Work to complete
Would you reproduce all of the entries exactly?

Collected data
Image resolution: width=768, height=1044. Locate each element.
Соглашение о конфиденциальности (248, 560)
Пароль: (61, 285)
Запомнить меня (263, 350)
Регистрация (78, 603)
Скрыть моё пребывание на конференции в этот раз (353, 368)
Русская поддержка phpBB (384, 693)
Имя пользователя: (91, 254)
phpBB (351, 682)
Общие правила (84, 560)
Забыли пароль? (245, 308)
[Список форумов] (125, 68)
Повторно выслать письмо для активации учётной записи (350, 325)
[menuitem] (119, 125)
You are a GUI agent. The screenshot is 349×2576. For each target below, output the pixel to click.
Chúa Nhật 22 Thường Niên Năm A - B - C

Solution to the exercise
Image resolution: width=768, height=1044. Locate each element.
Соглашение о конфиденциальности (248, 560)
Пароль: (61, 285)
Запомнить меня (263, 350)
Регистрация (78, 603)
Скрыть моё пребывание на конференции в этот раз (353, 368)
Русская поддержка phpBB (384, 693)
Имя пользователя: (91, 254)
phpBB (351, 682)
Общие правила (84, 560)
Забыли пароль? (245, 308)
[Список форумов] (125, 68)
Повторно выслать письмо для активации учётной записи (350, 325)
[menuitem] (119, 125)
You are a GUI agent. The screenshot is 349×2576. For each target below, output the pixel to click.
Chúa Nhật 22 Thường Niên Năm A - B - C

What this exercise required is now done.